**Directions for this task**
Please swap each "GUI agent" in the lines below for "UI agent", and give all the lines back with nothing else altered.

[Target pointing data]
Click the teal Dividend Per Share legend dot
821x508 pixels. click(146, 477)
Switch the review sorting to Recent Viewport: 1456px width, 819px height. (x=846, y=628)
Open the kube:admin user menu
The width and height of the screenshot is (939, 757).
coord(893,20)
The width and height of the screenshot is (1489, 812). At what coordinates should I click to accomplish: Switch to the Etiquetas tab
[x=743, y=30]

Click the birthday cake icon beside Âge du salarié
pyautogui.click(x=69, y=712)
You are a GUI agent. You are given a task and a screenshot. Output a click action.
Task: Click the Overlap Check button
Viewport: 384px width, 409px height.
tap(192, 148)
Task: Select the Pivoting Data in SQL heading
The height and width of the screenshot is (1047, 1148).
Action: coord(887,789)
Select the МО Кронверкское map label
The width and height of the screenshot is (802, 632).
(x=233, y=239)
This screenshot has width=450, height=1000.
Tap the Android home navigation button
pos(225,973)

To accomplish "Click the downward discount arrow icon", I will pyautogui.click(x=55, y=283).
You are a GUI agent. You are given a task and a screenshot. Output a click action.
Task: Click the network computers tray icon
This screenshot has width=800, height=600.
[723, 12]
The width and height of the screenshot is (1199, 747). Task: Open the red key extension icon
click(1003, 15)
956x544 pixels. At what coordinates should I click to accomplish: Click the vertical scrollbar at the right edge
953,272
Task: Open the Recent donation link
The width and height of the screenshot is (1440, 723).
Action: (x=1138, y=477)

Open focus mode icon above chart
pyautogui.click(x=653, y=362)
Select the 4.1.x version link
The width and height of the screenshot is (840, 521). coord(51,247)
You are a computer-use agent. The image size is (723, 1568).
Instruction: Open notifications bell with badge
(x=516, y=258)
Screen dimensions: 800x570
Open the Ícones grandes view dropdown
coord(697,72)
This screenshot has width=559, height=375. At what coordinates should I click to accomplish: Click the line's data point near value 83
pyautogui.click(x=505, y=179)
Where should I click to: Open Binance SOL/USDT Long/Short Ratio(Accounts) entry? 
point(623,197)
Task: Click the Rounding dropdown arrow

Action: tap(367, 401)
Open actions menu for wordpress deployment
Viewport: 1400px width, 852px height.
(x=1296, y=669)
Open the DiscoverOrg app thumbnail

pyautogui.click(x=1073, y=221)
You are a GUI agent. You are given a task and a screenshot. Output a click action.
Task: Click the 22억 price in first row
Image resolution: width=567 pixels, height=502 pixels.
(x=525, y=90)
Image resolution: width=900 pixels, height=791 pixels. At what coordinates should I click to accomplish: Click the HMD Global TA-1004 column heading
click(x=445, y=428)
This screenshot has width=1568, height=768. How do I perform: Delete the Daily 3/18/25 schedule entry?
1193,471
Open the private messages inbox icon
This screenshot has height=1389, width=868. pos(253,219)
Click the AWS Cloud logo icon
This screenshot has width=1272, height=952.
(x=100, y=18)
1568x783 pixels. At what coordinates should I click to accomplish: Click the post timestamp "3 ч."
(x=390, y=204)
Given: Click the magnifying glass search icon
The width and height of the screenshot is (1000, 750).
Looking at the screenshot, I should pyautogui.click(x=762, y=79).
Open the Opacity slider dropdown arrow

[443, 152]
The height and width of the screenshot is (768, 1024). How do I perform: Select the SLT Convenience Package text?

**The response**
Click the teal Dividend Per Share legend dot
821x508 pixels. click(146, 477)
Switch the review sorting to Recent Viewport: 1456px width, 819px height. (x=846, y=628)
Open the kube:admin user menu
The width and height of the screenshot is (939, 757).
coord(893,20)
The width and height of the screenshot is (1489, 812). At what coordinates should I click to accomplish: Switch to the Etiquetas tab
[x=743, y=30]

Click the birthday cake icon beside Âge du salarié
pyautogui.click(x=69, y=712)
You are a UI agent. You are given a task and a screenshot. Output a click action.
Task: Click the Overlap Check button
Viewport: 384px width, 409px height.
tap(192, 148)
Task: Select the Pivoting Data in SQL heading
The height and width of the screenshot is (1047, 1148).
Action: coord(887,789)
Select the МО Кронверкское map label
The width and height of the screenshot is (802, 632).
(x=233, y=239)
This screenshot has width=450, height=1000.
Tap the Android home navigation button
pos(225,973)

To accomplish "Click the downward discount arrow icon", I will pyautogui.click(x=55, y=283).
You are a UI agent. You are given a task and a screenshot. Output a click action.
Task: Click the network computers tray icon
This screenshot has width=800, height=600.
[723, 12]
The width and height of the screenshot is (1199, 747). Task: Open the red key extension icon
click(1003, 15)
956x544 pixels. At what coordinates should I click to accomplish: Click the vertical scrollbar at the right edge
953,272
Task: Open the Recent donation link
The width and height of the screenshot is (1440, 723).
Action: (x=1138, y=477)

Open focus mode icon above chart
pyautogui.click(x=653, y=362)
Select the 4.1.x version link
The width and height of the screenshot is (840, 521). coord(51,247)
You are a computer-use agent. The image size is (723, 1568).
Instruction: Open notifications bell with badge
(x=516, y=258)
Screen dimensions: 800x570
Open the Ícones grandes view dropdown
coord(697,72)
This screenshot has width=559, height=375. At what coordinates should I click to accomplish: Click the line's data point near value 83
pyautogui.click(x=505, y=179)
Where should I click to: Open Binance SOL/USDT Long/Short Ratio(Accounts) entry? 
point(623,197)
Task: Click the Rounding dropdown arrow

Action: tap(367, 401)
Open actions menu for wordpress deployment
Viewport: 1400px width, 852px height.
(x=1296, y=669)
Open the DiscoverOrg app thumbnail

pyautogui.click(x=1073, y=221)
You are a UI agent. You are given a task and a screenshot. Output a click action.
Task: Click the 22억 price in first row
Image resolution: width=567 pixels, height=502 pixels.
(x=525, y=90)
Image resolution: width=900 pixels, height=791 pixels. At what coordinates should I click to accomplish: Click the HMD Global TA-1004 column heading
click(x=445, y=428)
This screenshot has width=1568, height=768. How do I perform: Delete the Daily 3/18/25 schedule entry?
1193,471
Open the private messages inbox icon
This screenshot has height=1389, width=868. pos(253,219)
Click the AWS Cloud logo icon
This screenshot has width=1272, height=952.
(x=100, y=18)
1568x783 pixels. At what coordinates should I click to accomplish: Click the post timestamp "3 ч."
(x=390, y=204)
Given: Click the magnifying glass search icon
The width and height of the screenshot is (1000, 750).
Looking at the screenshot, I should pyautogui.click(x=762, y=79).
Open the Opacity slider dropdown arrow

[443, 152]
The height and width of the screenshot is (768, 1024). How do I perform: Select the SLT Convenience Package text?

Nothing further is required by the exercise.